When we initiated the process of evaluating potential strategic alternatives for our Midstream natural gas business, we determined that two goals would guide our decision to enter into a transaction: it must provide strong value for all our investors and also be in the best interest of our employees, customers and suppliers. This transaction will not only accomplish our original goals, but it will also support key company objectives:
| • | | Provide funds to enable us to significantly lower our debt-to-capital ratio; and/or |
| • | | Expand the growth or strategic opportunities for our Power Generation business, which should, in turn, deliver greater value to our investors. |
Targa was formed in 2003 to pursue gas gathering, processing and pipeline asset acquisition opportunities.
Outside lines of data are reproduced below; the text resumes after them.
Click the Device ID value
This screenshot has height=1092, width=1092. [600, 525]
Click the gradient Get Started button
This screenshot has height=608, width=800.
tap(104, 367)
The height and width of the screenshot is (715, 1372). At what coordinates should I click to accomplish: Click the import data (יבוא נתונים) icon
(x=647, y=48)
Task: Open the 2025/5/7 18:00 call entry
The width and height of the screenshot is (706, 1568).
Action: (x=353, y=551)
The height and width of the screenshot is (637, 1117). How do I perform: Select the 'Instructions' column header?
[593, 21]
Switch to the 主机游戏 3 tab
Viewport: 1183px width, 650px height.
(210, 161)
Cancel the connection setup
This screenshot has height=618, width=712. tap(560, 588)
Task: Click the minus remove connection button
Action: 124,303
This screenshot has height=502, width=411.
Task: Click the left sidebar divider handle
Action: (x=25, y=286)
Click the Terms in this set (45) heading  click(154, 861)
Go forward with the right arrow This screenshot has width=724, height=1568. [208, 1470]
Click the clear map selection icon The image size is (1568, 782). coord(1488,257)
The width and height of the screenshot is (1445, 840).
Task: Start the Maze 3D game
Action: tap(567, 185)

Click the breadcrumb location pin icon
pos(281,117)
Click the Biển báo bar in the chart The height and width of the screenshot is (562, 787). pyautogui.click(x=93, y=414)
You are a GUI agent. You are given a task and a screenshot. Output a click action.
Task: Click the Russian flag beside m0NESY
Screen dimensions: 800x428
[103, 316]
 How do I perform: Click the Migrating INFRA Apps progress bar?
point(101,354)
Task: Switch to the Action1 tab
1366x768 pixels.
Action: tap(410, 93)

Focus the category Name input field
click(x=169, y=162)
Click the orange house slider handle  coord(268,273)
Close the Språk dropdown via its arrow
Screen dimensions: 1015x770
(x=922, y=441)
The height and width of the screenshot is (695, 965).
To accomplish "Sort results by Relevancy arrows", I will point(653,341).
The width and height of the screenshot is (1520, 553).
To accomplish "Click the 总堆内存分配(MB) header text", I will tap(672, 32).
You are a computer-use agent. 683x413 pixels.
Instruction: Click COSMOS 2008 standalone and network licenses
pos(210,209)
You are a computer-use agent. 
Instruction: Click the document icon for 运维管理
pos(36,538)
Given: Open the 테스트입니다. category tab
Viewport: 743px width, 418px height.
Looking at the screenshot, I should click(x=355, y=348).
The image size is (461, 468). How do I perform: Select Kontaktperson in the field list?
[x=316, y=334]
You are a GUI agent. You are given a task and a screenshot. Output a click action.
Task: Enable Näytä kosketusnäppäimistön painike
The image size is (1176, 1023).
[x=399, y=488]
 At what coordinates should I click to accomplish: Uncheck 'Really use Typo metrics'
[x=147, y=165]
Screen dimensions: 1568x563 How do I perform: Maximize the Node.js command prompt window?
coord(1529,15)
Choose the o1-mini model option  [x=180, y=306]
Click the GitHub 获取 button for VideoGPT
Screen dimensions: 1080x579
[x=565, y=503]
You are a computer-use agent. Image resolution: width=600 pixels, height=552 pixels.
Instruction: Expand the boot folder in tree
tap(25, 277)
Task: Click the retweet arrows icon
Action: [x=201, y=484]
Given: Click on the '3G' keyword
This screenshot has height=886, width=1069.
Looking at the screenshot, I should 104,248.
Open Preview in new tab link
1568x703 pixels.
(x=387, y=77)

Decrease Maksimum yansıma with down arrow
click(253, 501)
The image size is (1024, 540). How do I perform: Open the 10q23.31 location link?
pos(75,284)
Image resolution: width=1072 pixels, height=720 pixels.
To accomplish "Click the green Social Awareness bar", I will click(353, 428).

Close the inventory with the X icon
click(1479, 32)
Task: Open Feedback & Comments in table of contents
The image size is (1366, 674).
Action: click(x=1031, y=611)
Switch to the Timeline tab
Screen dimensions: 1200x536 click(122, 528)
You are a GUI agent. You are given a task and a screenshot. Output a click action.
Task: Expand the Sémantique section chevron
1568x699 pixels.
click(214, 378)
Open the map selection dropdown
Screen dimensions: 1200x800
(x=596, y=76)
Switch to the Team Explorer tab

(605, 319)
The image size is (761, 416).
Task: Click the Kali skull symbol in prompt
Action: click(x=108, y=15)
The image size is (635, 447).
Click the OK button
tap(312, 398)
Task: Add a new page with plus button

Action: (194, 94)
For the last two years, the company has been engaged in a strategy to acquire high quality assets and grow into a leading midstream energy company, with operations primarily in the Gulf Coast, Mid-Continent and Rocky Mountain regions. You can visit Targa’s web site atwww.targaresources.com for additional information about its operations.
Dynegy-Targa Agreement
Under the terms of the agreement, which has been approved by the boards of both companies, Targa will acquire Dynegy’s ownership interests in Dynegy Midstream Services, Limited Partnership, which holds Dynegy’s natural gas gathering and processing assets, as well as its natural gas liquids fractionation, terminalling, storage, transportation, distribution and marketing assets.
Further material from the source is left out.